A tocateja

22.11.2013 | 01:16

Francisco Esquivel

A diferencia de su peón de confianza en inversiones inmobiliarias Daniel Gil, que no tardó en transferir 400.000 euracos para dormir lo mínimo en Soto del Real, el ex director general de la Cam, Roberto López, aguardó al sexto día para salir con la barba de rigor de la prisión de Navalcarnero después de que sus familiares se encargaran de hacer la transferencia de la fianza impuesta por el juez de un millón y medio, que se dice pronto.
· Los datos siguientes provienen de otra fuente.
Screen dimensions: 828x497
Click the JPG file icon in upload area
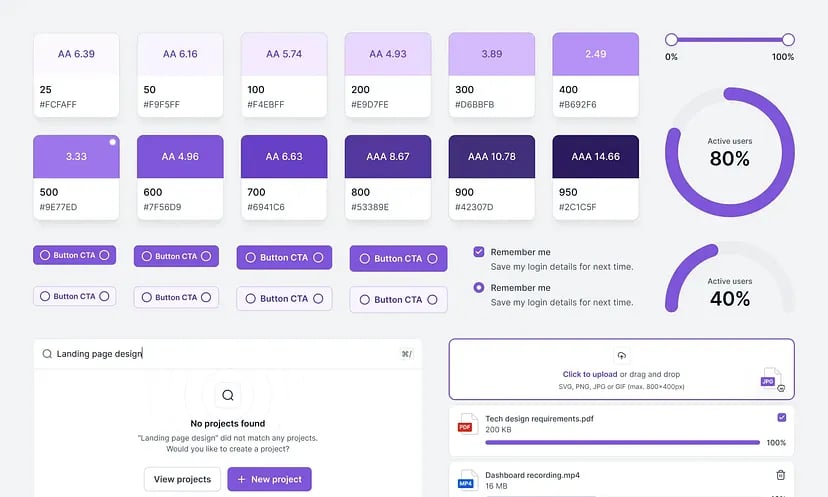coord(769,379)
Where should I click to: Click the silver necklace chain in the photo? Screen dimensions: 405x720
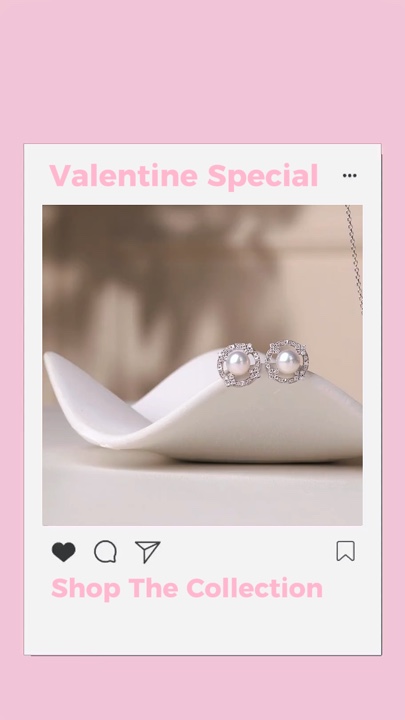pyautogui.click(x=354, y=259)
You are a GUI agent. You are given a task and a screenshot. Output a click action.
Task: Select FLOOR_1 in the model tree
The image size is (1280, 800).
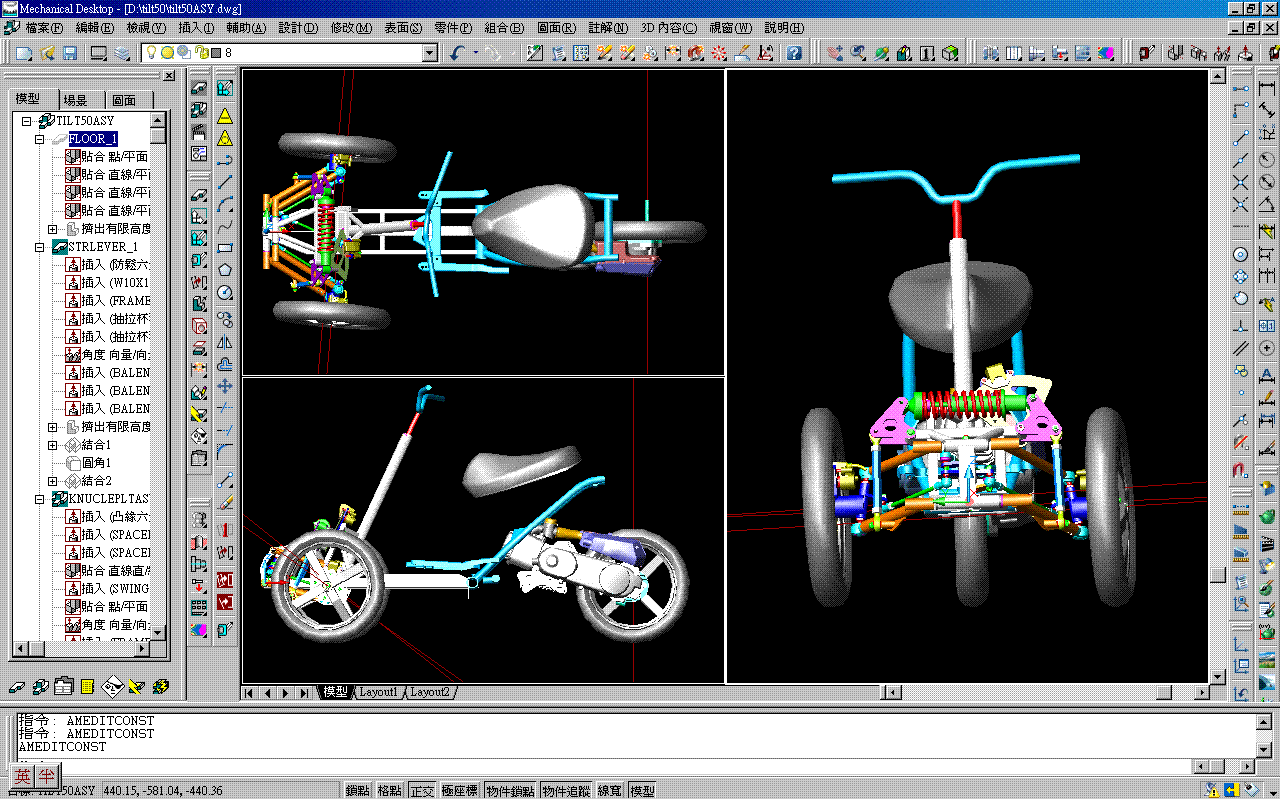point(93,139)
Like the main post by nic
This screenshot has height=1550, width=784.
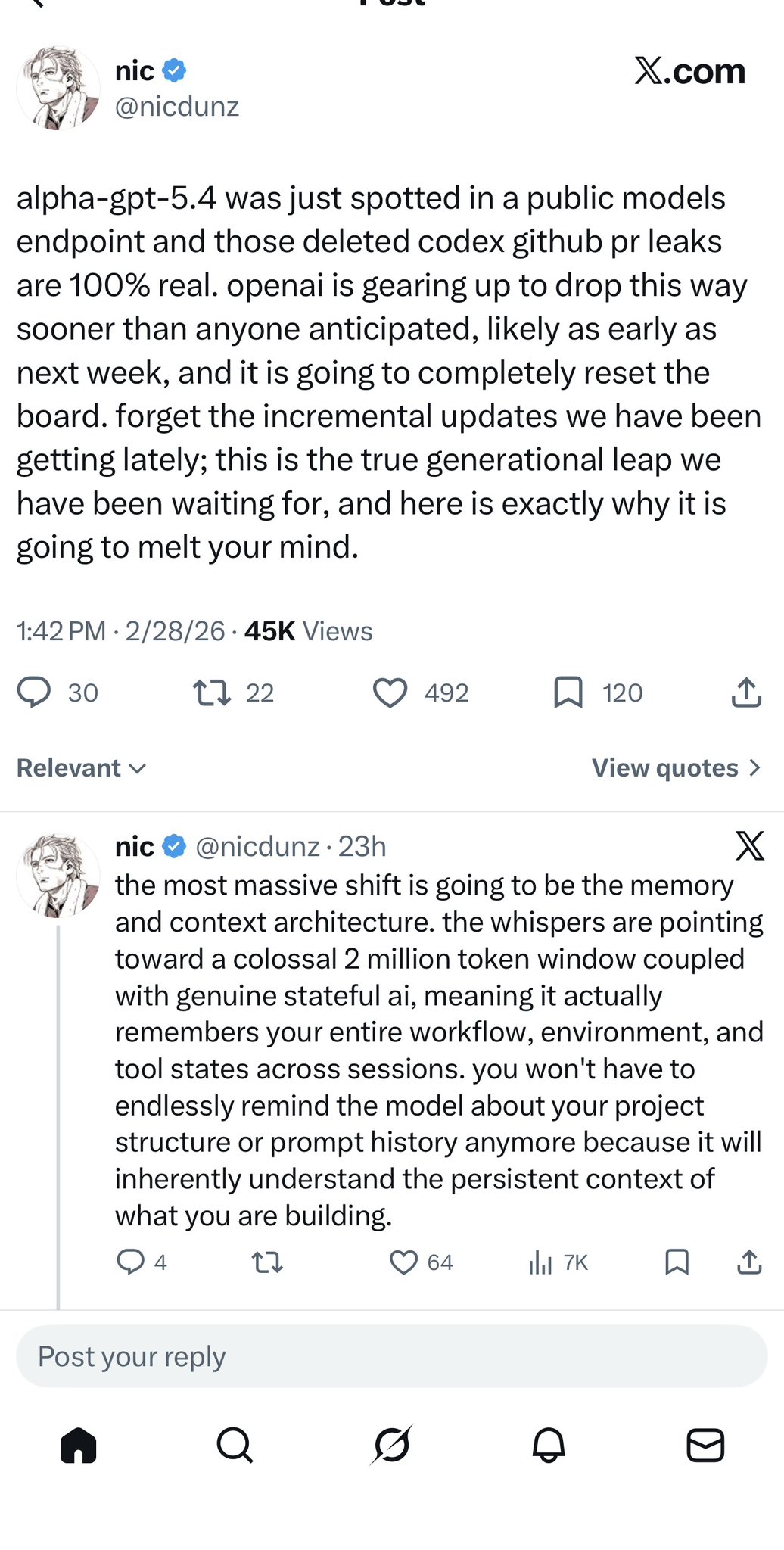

En cash estamos hablando de 250 millones de pelas por recordar aquellos tiempos en que alguna había. Pero tampoco tantas como para que un empleado de banca „por muy director general que sea„ pueda tirar de chequera al estilo Gary Cooper. La disponibilidad de una cantidad así ¿implica que no se ha cubierto íntegramente la fianza solidaria de 27 millones o sí? Pese a contar con un millón y medio a su alcance, tamaño depósito fue el último recurso empleado. Parece claro que por algo antes se atrevió a pedir avales bancarios, aún a sabiendas de que no resultaría fácil que alguien con la persiana subida estuviera dispuesto a retratarse en un asunto de este cariz.
Los imputados „como mínimo„ en toda esta peripecia vergonzante habrán amasado la intemerata pero, en cuanto a credibilidad, deberían tener claro que la han dilapidado para los restos. López Abad igual fue capaz de descansar al séptimo día pero hay gente que, a consecuencia de ignominias como las investigadas, tiene complicado volver a conciliar el sueño. Y aunque no revelo secreto alguno con los interrogantes planteados porque bueno es Bermúdez, la estrategia del ex mandamás de la extinta caja sí que deja al descubierto que queda un trecho morrocotudo que recorrer para llegar a la verdad, toda la verdad y nada más que la verdad. También podría suceder que este último episodio responda a que, para sí, Roberto López ha sido un fiera en lo que al ahorro se refiere. Sería el colmo.